Task requirements: Output the lines from the one containing "Open the 应用" through the one containing "click(x=756, y=764)", inclusive, as a Markdown table with the columns Row and Line, omitting blank lines.

(Item position entries)
════════════════════
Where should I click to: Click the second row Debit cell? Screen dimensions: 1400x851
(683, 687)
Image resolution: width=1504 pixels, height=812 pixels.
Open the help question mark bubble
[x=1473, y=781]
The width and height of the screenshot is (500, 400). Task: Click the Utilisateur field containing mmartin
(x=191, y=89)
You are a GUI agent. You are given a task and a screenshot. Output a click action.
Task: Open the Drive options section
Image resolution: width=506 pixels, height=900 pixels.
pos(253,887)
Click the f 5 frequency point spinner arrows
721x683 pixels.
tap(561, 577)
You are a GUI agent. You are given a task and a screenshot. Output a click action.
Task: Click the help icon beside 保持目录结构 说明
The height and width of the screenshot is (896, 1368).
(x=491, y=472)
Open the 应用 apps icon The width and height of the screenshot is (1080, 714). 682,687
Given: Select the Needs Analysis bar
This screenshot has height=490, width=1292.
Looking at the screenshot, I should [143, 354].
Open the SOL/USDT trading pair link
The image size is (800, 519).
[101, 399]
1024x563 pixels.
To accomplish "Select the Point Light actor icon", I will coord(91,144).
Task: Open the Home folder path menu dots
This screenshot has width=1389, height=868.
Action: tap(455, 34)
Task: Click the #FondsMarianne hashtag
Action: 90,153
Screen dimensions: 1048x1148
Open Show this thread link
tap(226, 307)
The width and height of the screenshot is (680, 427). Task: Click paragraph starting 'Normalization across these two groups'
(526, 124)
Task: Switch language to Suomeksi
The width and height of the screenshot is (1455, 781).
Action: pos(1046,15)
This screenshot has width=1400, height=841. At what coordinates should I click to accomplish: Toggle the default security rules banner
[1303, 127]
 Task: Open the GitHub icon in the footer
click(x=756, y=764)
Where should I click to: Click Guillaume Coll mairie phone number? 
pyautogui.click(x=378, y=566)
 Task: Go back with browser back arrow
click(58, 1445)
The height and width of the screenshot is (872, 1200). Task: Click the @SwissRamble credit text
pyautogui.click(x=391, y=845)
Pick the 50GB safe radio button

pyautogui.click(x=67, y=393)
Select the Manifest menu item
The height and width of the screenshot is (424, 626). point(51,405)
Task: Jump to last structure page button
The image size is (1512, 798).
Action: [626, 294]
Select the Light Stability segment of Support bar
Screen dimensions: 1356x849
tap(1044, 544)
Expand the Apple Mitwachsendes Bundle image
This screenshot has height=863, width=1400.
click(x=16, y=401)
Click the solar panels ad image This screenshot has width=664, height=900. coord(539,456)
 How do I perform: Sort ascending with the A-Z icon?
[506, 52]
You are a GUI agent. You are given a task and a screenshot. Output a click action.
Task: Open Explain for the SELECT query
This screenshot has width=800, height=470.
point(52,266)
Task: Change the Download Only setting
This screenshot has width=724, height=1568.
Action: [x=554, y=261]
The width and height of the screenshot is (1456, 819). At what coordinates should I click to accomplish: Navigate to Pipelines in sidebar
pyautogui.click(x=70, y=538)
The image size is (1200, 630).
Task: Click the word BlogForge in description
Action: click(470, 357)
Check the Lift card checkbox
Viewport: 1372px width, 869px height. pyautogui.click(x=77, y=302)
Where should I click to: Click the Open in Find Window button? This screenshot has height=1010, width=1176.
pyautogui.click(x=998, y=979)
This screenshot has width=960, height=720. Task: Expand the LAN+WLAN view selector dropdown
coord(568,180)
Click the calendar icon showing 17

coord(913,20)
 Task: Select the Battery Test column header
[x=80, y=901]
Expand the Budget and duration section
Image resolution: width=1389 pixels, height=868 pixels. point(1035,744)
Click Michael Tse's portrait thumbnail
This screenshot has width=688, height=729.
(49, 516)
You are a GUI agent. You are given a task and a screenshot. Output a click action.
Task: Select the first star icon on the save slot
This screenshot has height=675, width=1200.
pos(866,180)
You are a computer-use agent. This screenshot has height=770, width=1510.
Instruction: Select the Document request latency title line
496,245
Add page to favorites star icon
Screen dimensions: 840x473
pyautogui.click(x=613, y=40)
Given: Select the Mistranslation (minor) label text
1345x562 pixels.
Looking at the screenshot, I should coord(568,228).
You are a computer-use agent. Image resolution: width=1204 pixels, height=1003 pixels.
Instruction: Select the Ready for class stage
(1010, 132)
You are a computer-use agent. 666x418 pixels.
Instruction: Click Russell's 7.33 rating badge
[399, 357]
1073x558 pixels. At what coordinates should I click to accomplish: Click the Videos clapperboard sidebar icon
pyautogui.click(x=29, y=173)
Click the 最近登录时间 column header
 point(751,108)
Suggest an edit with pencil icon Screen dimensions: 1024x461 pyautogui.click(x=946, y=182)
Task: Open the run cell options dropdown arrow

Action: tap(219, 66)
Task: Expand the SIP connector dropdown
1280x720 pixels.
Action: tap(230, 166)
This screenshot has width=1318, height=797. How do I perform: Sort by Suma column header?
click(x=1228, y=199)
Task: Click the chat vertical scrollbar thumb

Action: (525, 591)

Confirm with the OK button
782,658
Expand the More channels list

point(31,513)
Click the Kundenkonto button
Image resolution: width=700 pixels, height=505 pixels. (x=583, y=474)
════════════════════
Worked solution:
| Row | Line |
|---|---|
| 1 | Open the 应用 apps icon The width and height of the screenshot is (1080, 714). 682,687 |
| 2 | Given: Select the Needs Analysis bar |
| 3 | This screenshot has height=490, width=1292. |
| 4 | Looking at the screenshot, I should [143, 354]. |
| 5 | Open the SOL/USDT trading pair link |
| 6 | The image size is (800, 519). |
| 7 | [101, 399] |
| 8 | 1024x563 pixels. |
| 9 | To accomplish "Select the Point Light actor icon", I will coord(91,144). |
| 10 | Task: Open the Home folder path menu dots |
| 11 | This screenshot has width=1389, height=868. |
| 12 | Action: tap(455, 34) |
| 13 | Task: Click the #FondsMarianne hashtag |
| 14 | Action: 90,153 |
| 15 | Screen dimensions: 1048x1148 |
| 16 | Open Show this thread link |
| 17 | tap(226, 307) |
| 18 | The width and height of the screenshot is (680, 427). Task: Click paragraph starting 'Normalization across these two groups' |
| 19 | (526, 124) |
| 20 | Task: Switch language to Suomeksi |
| 21 | The width and height of the screenshot is (1455, 781). |
| 22 | Action: pos(1046,15) |
| 23 | This screenshot has width=1400, height=841. At what coordinates should I click to accomplish: Toggle the default security rules banner |
| 24 | [1303, 127] |
| 25 |  Task: Open the GitHub icon in the footer |
| 26 | click(x=756, y=764) |